Absolutely. I like to portion this dough into 8 muffins at roughly 119 grams each, which is what gives you a substantial muffin and backs the 12 gram protein number. If you want a larger muffin, go for 6 at about 159 grams each. For smaller muffins, make 10 at about 95 grams each. Just remember that the smaller you portion, the lower the protein per muffin, so if the macro number matters to you, stay closer to the 8 muffin size.
Why is my dough so stiff?
Almost always the yogurt brand. Thick brands like Kirkland behave more like bagel dough. Add water a tablespoon at a time until it softens to smooth and pliable.
Do I need English muffin rings?
No. The weigh and ball method builds enough structure on its own to hold a good shape without rings.
Can I skip the oven finish?
I do not recommend it. The stovetop builds color, but the oven finish is what guarantees the inside is fully cooked through without burning the crust.
Why fork split instead of cutting with a knife?
Fork splitting follows the natural air pockets instead of slicing through them, which is what gives you those classic nooks and crannies instead of a flat cut surface.

[Stored dataset rows]
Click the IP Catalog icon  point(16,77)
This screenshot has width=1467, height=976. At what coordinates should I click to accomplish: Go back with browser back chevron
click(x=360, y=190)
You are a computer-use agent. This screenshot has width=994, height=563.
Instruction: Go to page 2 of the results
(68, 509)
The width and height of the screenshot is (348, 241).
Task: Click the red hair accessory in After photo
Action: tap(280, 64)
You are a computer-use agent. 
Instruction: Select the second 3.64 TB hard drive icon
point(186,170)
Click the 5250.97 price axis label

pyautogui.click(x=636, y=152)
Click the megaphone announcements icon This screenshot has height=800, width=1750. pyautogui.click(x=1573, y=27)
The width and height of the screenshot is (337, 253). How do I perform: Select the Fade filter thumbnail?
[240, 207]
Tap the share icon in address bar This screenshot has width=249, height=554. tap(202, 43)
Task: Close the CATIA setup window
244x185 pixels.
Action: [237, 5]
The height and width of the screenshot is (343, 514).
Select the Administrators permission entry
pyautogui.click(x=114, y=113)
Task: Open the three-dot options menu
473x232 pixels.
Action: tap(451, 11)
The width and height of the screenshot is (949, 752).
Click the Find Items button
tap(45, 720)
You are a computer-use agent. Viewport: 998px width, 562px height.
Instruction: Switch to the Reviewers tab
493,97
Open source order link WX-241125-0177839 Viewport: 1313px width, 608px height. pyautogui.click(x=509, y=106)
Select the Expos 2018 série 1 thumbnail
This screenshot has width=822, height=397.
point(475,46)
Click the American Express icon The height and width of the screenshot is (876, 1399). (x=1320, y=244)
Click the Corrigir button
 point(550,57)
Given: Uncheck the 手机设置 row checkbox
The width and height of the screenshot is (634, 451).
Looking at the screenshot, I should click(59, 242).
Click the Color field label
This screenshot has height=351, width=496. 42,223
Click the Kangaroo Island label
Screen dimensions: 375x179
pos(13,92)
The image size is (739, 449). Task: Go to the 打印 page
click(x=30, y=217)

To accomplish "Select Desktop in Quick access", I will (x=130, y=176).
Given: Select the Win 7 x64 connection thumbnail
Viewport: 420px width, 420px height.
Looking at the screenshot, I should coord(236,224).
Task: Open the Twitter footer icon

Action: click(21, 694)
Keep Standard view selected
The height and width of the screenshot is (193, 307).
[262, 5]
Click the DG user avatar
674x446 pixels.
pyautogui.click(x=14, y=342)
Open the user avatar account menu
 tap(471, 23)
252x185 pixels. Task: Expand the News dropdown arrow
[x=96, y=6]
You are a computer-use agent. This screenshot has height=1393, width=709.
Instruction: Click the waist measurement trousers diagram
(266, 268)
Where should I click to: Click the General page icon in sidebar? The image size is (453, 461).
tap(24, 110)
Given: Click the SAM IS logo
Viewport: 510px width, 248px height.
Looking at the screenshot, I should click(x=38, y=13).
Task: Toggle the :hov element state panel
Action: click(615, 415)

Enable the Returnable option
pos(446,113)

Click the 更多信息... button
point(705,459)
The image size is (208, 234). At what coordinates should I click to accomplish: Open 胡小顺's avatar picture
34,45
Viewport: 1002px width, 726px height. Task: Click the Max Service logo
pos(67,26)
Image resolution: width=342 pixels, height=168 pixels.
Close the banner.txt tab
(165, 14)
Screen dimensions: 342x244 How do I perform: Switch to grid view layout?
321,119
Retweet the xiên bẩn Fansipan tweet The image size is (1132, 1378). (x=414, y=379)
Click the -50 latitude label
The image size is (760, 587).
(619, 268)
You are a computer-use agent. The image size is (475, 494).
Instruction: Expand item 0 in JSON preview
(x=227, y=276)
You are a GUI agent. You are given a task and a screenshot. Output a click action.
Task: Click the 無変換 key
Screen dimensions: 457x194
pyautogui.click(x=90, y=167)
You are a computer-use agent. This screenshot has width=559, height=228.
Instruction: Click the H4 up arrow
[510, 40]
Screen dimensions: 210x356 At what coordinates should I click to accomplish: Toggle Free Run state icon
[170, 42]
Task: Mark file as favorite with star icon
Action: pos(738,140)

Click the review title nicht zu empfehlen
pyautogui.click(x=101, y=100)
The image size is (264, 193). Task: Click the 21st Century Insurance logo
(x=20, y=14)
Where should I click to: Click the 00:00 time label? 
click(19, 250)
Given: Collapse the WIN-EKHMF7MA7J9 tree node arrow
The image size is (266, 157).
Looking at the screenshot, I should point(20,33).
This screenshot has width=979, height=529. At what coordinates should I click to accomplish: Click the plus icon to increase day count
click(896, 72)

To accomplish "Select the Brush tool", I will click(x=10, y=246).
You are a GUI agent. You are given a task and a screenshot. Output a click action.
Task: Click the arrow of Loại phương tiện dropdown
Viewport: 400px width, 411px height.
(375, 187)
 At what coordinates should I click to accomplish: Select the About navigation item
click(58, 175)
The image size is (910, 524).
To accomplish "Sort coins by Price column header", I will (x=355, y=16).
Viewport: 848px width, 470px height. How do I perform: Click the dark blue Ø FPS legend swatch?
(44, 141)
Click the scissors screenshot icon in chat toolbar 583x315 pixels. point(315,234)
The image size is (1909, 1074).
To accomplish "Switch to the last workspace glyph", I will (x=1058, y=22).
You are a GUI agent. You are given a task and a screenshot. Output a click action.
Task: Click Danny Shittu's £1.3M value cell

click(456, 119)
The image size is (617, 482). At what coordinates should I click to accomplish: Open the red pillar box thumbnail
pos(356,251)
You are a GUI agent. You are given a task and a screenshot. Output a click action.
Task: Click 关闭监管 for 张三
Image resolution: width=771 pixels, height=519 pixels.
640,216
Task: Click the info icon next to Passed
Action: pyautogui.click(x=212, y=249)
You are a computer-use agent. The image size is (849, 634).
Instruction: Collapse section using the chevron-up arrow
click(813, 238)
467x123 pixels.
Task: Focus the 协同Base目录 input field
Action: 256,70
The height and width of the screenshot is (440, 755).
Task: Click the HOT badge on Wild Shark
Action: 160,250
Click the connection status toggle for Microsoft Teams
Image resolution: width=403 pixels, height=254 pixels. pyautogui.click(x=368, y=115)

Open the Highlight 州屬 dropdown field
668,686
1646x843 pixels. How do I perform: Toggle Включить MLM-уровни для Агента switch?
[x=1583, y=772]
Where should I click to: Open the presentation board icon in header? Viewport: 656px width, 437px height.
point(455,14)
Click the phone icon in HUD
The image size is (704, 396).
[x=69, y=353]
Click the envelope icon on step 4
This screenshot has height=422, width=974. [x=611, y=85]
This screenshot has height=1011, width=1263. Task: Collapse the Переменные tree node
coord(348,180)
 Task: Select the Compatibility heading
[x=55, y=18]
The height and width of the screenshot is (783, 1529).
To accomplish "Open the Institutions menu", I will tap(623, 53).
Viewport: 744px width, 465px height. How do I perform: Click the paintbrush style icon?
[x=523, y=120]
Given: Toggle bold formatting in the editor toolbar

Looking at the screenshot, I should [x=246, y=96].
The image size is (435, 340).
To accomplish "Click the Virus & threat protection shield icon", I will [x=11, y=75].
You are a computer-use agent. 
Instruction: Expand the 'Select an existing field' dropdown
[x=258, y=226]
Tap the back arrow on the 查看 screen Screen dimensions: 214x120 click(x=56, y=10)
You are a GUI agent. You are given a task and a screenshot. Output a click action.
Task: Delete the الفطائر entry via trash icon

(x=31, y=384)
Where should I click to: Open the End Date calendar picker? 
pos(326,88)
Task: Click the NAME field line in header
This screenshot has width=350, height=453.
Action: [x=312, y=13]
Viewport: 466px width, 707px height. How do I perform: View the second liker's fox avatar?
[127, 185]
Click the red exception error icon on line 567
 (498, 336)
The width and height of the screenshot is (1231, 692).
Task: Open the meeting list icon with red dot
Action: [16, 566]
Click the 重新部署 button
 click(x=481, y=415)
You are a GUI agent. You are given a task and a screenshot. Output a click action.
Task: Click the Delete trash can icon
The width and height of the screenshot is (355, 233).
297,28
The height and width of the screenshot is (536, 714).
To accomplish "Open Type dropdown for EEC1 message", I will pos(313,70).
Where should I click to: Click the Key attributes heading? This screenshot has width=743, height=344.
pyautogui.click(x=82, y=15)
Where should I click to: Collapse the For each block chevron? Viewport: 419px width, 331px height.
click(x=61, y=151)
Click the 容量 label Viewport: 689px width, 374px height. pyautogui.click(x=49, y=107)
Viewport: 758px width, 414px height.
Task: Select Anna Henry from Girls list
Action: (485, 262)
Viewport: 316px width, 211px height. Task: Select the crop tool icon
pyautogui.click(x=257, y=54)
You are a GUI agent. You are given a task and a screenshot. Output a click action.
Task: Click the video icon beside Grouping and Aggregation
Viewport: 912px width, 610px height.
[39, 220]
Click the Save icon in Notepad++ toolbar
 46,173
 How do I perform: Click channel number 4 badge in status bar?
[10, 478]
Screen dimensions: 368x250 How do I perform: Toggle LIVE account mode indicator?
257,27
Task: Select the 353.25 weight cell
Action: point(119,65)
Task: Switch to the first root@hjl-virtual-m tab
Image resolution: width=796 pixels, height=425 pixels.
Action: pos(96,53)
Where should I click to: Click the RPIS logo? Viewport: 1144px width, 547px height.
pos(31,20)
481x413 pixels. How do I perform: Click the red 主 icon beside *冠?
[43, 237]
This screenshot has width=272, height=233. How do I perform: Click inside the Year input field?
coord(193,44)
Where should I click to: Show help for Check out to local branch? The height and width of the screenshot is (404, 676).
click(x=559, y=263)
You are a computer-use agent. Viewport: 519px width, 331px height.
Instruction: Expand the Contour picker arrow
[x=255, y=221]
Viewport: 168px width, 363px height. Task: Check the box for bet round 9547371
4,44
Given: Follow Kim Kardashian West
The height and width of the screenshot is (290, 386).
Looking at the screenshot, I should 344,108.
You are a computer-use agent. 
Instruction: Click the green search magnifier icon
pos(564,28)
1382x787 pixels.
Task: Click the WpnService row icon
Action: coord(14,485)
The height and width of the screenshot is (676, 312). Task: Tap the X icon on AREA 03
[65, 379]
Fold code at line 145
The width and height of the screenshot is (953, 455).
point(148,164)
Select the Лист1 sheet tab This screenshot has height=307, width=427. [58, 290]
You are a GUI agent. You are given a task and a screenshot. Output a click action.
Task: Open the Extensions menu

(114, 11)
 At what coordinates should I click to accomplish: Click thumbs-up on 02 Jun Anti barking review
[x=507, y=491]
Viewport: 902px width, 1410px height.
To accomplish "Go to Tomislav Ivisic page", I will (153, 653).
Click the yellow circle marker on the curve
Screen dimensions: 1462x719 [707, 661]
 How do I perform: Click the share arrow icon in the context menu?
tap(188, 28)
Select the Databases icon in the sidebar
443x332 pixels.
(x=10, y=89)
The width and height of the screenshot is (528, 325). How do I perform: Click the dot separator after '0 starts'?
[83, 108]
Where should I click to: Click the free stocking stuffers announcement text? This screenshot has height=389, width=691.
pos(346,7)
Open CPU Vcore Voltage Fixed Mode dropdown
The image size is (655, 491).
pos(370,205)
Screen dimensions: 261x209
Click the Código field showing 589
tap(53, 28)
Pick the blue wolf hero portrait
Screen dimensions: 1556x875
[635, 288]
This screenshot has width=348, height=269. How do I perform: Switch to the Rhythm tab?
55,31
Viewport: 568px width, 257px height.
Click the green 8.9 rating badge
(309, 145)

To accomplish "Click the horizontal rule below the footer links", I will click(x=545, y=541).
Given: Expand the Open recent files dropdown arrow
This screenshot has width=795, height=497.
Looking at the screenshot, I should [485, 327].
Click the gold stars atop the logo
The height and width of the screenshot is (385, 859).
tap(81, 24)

Required work
Please copy the English muffin FAQ above word for word, from start to finish.

Task solution
Absolutely. I like to portion this dough into 8 muffins at roughly 119 grams each, which is what gives you a substantial muffin and backs the 12 gram protein number. If you want a larger muffin, go for 6 at about 159 grams each. For smaller muffins, make 10 at about 95 grams each. Just remember that the smaller you portion, the lower the protein per muffin, so if the macro number matters to you, stay closer to the 8 muffin size.
Why is my dough so stiff?
Almost always the yogurt brand. Thick brands like Kirkland behave more like bagel dough. Add water a tablespoon at a time until it softens to smooth and pliable.
Do I need English muffin rings?
No. The weigh and ball method builds enough structure on its own to hold a good shape without rings.
Can I skip the oven finish?
I do not recommend it. The stovetop builds color, but the oven finish is what guarantees the inside is fully cooked through without burning the crust.
Why fork split instead of cutting with a knife?
Fork splitting follows the natural air pockets instead of slicing through them, which is what gives you those classic nooks and crannies instead of a flat cut surface.